╭─ Data in this exercise
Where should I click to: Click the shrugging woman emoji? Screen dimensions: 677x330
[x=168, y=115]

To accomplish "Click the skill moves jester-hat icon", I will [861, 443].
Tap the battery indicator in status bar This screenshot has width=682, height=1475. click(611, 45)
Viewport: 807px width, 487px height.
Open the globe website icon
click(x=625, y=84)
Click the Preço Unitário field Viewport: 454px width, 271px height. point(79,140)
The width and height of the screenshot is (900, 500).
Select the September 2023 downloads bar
╰─
Please return all of the entries exactly as they were given.

Where should I click to: Click the shrugging woman emoji? Screen dimensions: 677x330
[x=168, y=115]

To accomplish "Click the skill moves jester-hat icon", I will [861, 443].
Tap the battery indicator in status bar This screenshot has width=682, height=1475. click(611, 45)
Viewport: 807px width, 487px height.
Open the globe website icon
click(x=625, y=84)
Click the Preço Unitário field Viewport: 454px width, 271px height. point(79,140)
The width and height of the screenshot is (900, 500).
Select the September 2023 downloads bar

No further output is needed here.